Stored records

__________

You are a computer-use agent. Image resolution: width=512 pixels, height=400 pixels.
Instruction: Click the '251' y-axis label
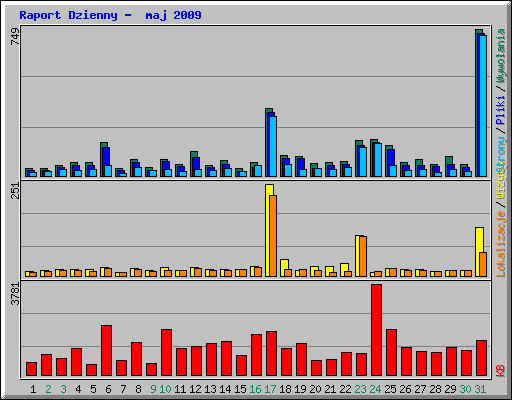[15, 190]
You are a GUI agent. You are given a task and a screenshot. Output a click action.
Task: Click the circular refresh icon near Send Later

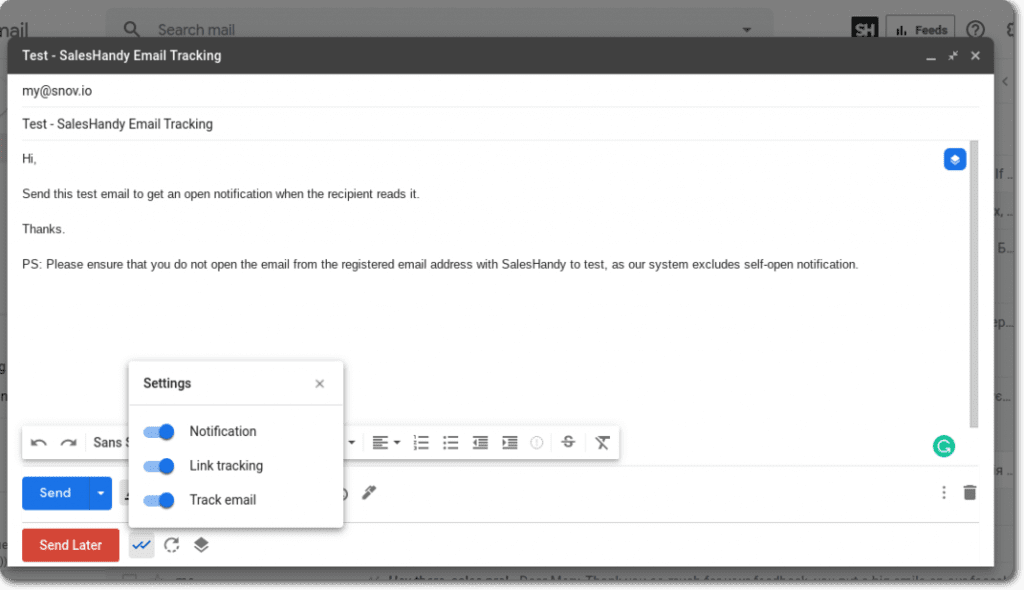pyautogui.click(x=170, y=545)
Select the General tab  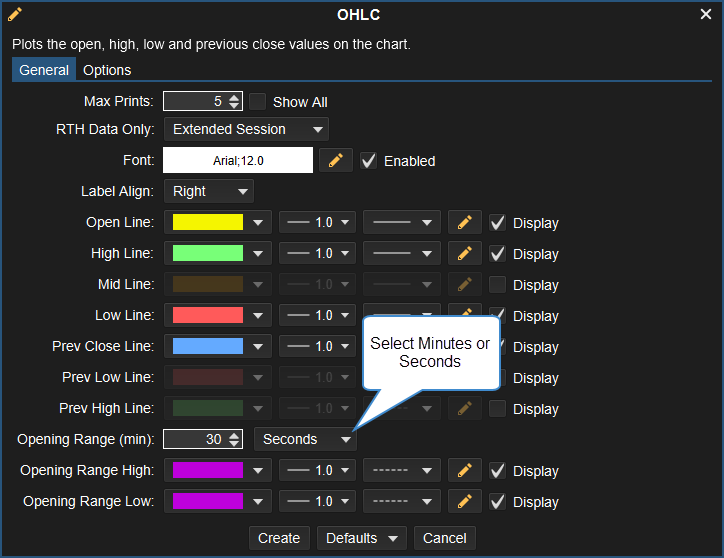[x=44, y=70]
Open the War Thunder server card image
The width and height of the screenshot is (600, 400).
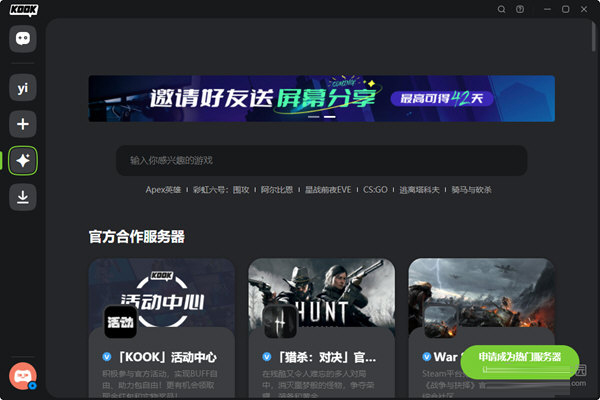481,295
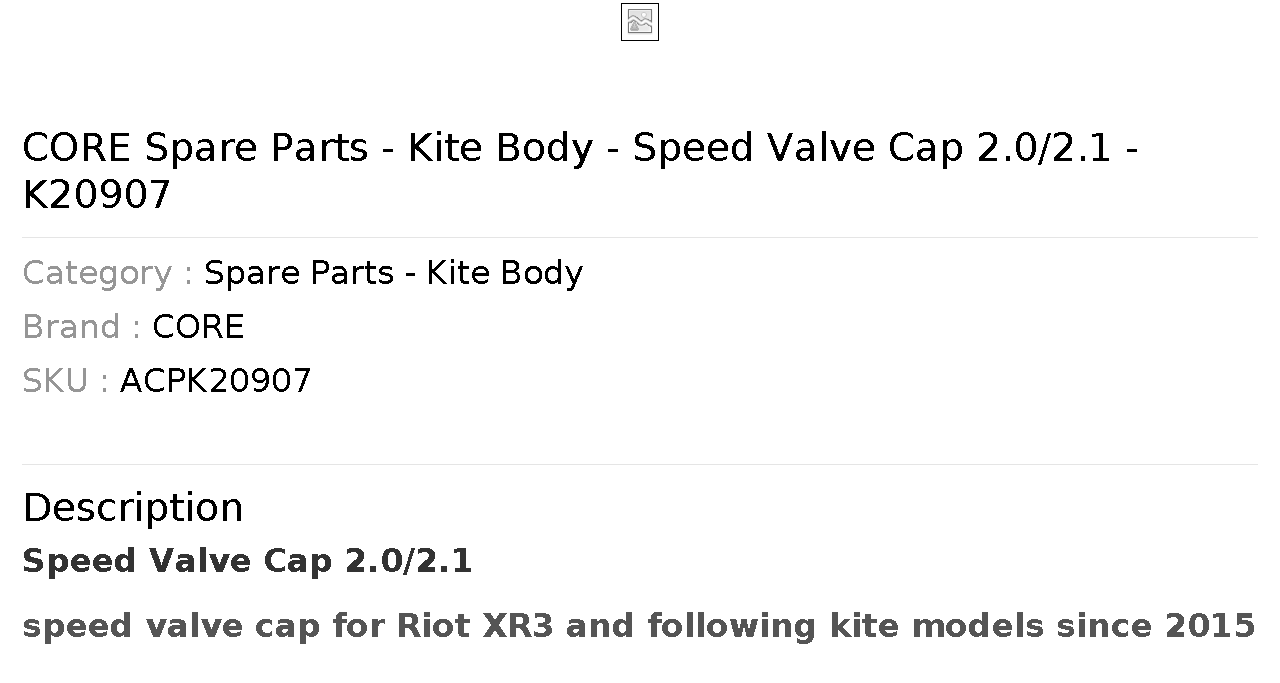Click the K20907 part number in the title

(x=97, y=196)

__________

Omit all pictures, and repeat exactly the lines from the line containing "Open the War Thunder server card image" through the end of the data.

Open the War Thunder server card image
The width and height of the screenshot is (600, 400).
481,295
Click the K20907 part number in the title

(x=97, y=196)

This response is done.